** start of Extract to read **

[PATCH] Handle zero-width and double-width characters in string literals and comments.

Thu Sep 5 01:58:14 PDT 2013


================
Comment at: lib/Format/Encoding.h:81
@@ +80,3 @@
+    TotalWidth += Width;
+    TotalWidth += 8 - (TotalWidth + StartColumn) % 8;
+    Text = Text.substr(TabPos + 1);
----------------
Note that tabs are already configurable. When UseTabs is true, we assume IndentWidth == tab width in chars.

================
Comment at: lib/Format/Encoding.h:75
@@ +74,3 @@
+  for (;;) {
+    StringRef::size_type TabPos = Text.find('\t');
+    if (TabPos == StringRef::npos)
----------------
I think the reuse of "Text" here is surprising. I'd probably create a variable "Tail" and work from that.

================
Comment at: lib/Format/Encoding.h:63
@@ +62,3 @@
+  if (Encoding == Encoding_UTF8) {
+    int ContentWidth = llvm::sys::unicode::columnWidthUTF8(Text);
+    if (ContentWidth >= 0)
----------------
Wait, wat? getCodePointCount already has a utf-8 special case. We only support utf-8. So why not just return Text.size() if this is not UTF-8?

================
Comment at: lib/Format/BreakableToken.cpp:337
@@ -330,4 +336,3 @@
     unsigned LineIndex, unsigned Offset, StringRef::size_type Length) const {
-  return getContentStartColumn(LineIndex, Offset) +
-         encoding::getCodePointCount(Lines[LineIndex].substr(Offset, Length),
-                                     Encoding) +
+  unsigned ContentStartColumn = getContentStartColumn(LineIndex, Offset);
+  return ContentStartColumn +
----------------
Any specific reason for outlining this? It doesn't look like it adds much... (not that I care too much ;)

** end of Extract to read **
** start of Given material **

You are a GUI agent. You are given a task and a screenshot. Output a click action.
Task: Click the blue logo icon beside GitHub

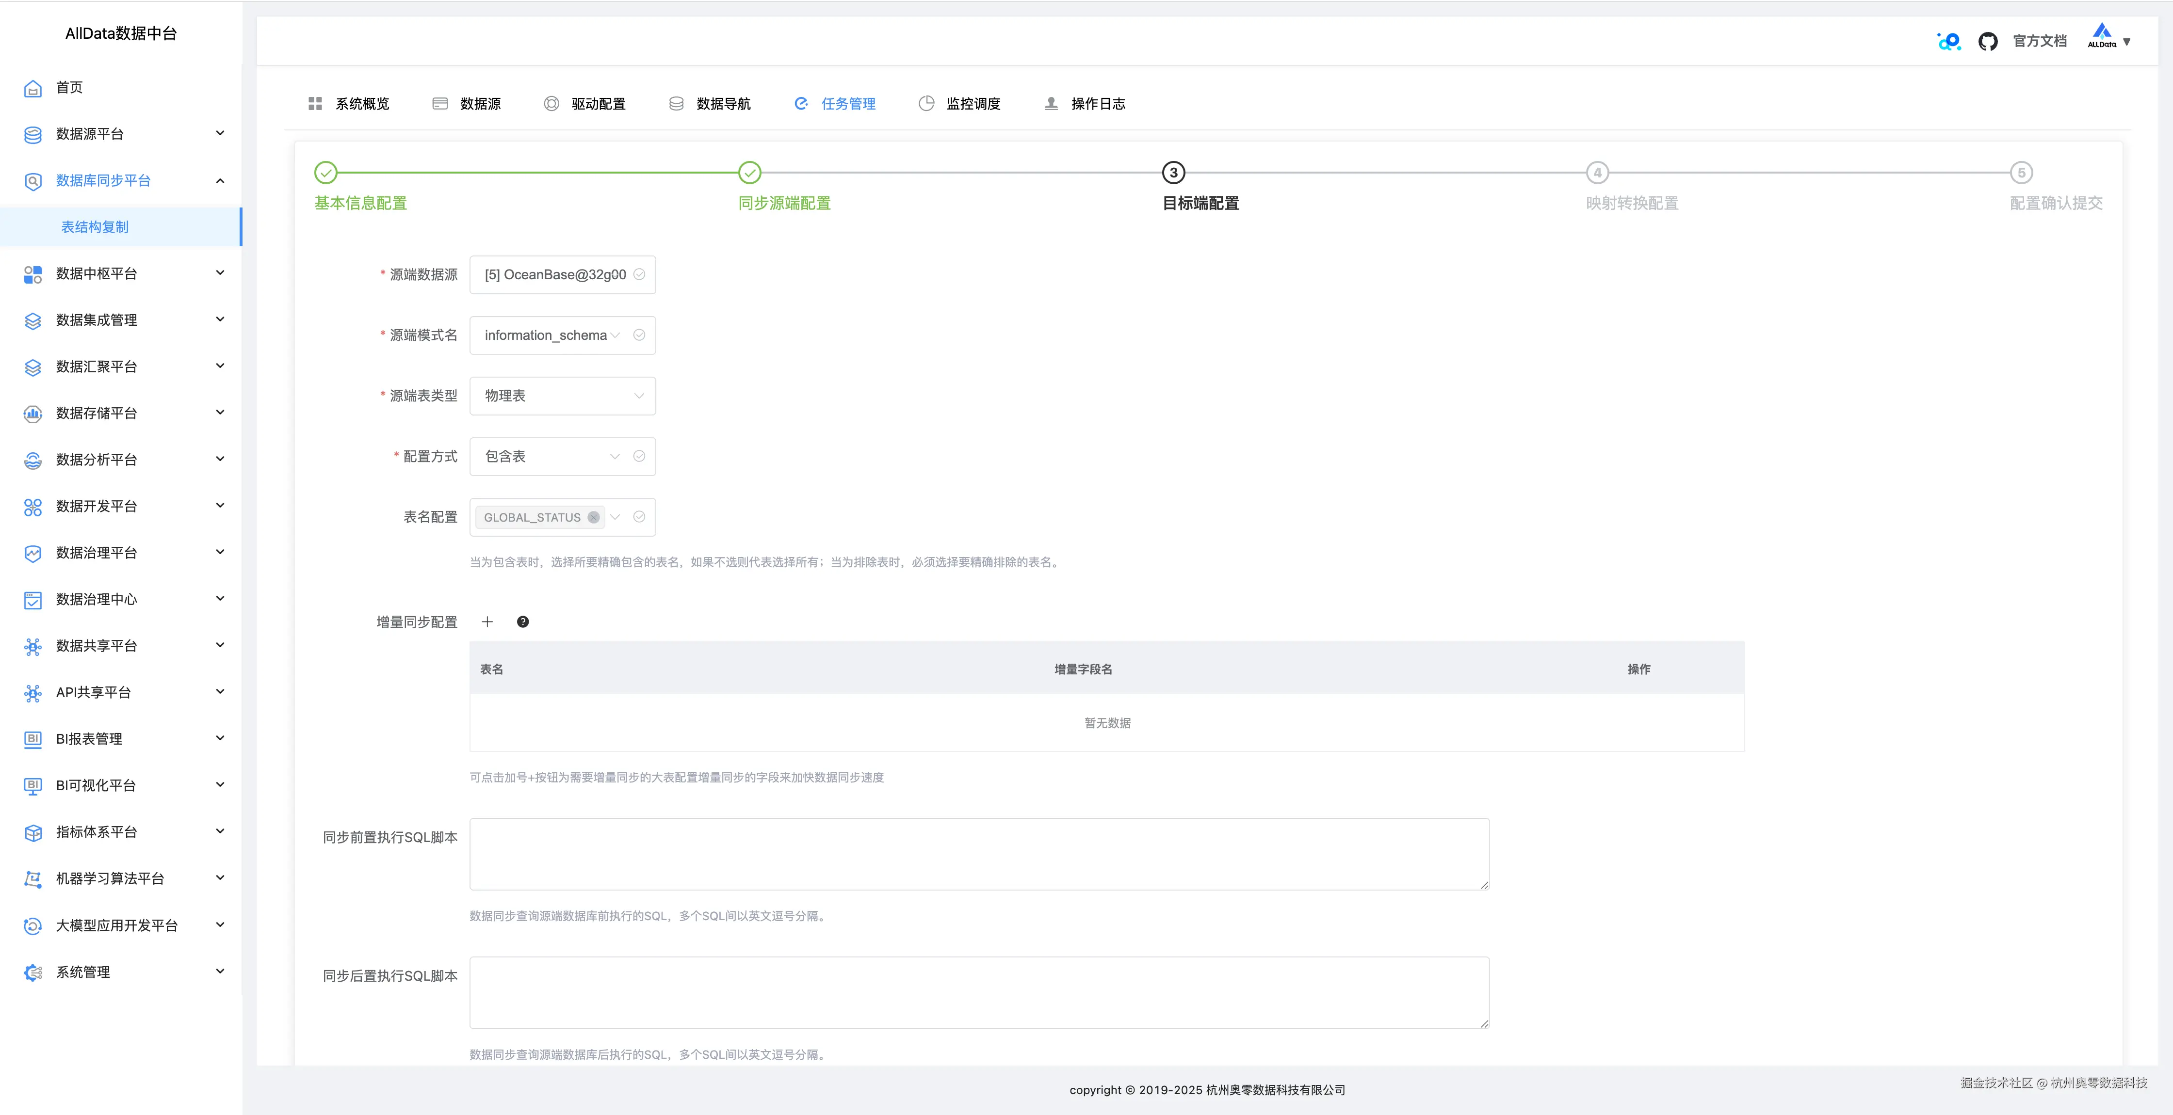click(1949, 41)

** end of Given material **

## [Set exercise A]
In the patch review, list every file location given after "Comment at:".
## [Set exercise B]
Reproduce the part of the patch review that starts at "[PATCH] Handle zero-width" and ends at "width in chars.".
The material placed after the patch review is separate from it and unrelated to it.

## [Problem solution A]
- lib/Format/Encoding.h:81
- lib/Format/Encoding.h:75
- lib/Format/Encoding.h:63
- lib/Format/BreakableToken.cpp:337

## [Problem solution B]
[PATCH] Handle zero-width and double-width characters in string literals and comments.

Thu Sep 5 01:58:14 PDT 2013


================
Comment at: lib/Format/Encoding.h:81
@@ +80,3 @@
+    TotalWidth += Width;
+    TotalWidth += 8 - (TotalWidth + StartColumn) % 8;
+    Text = Text.substr(TabPos + 1);
----------------
Note that tabs are already configurable. When UseTabs is true, we assume IndentWidth == tab width in chars.